____ Input data
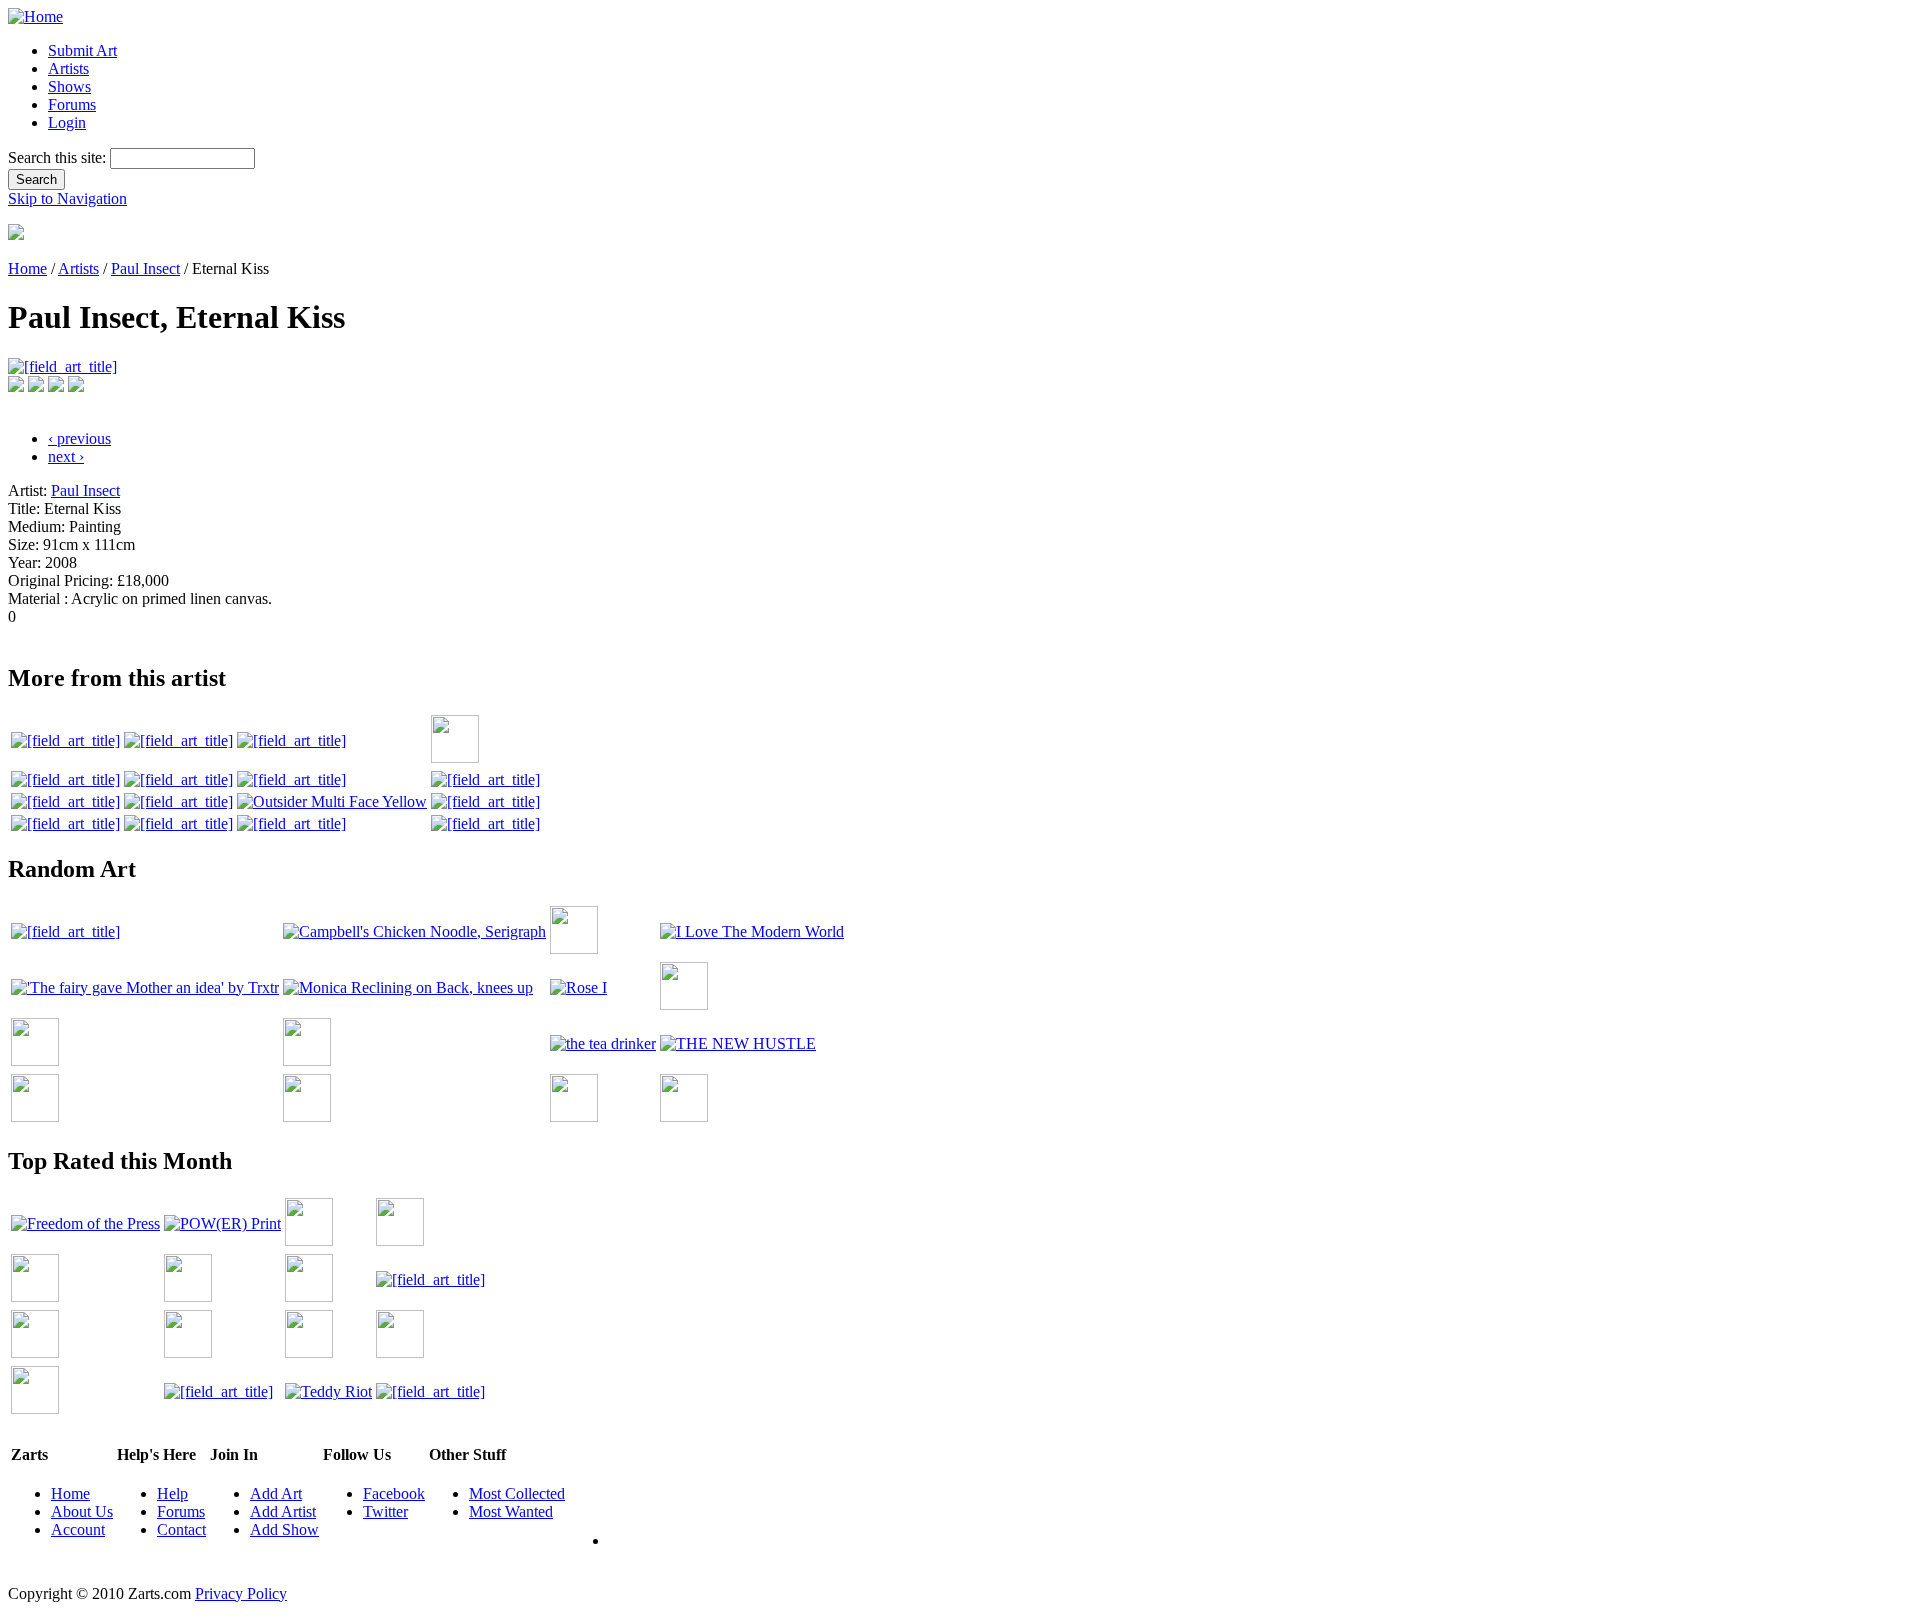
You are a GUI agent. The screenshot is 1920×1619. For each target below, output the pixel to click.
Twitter (385, 1511)
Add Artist (283, 1511)
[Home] (35, 16)
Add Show (284, 1529)
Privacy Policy (241, 1593)
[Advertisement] (372, 633)
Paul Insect (145, 268)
________
◆ Exercise instructions: Leave the images aside and retype each line of the listing above exactly.

◆ Output below:
You are a GUI agent. The screenshot is 1920×1619. For each target below, output the pixel to click.
Twitter (385, 1511)
Add Artist (283, 1511)
[Home] (35, 16)
Add Show (284, 1529)
Privacy Policy (241, 1593)
[Advertisement] (372, 633)
Paul Insect (145, 268)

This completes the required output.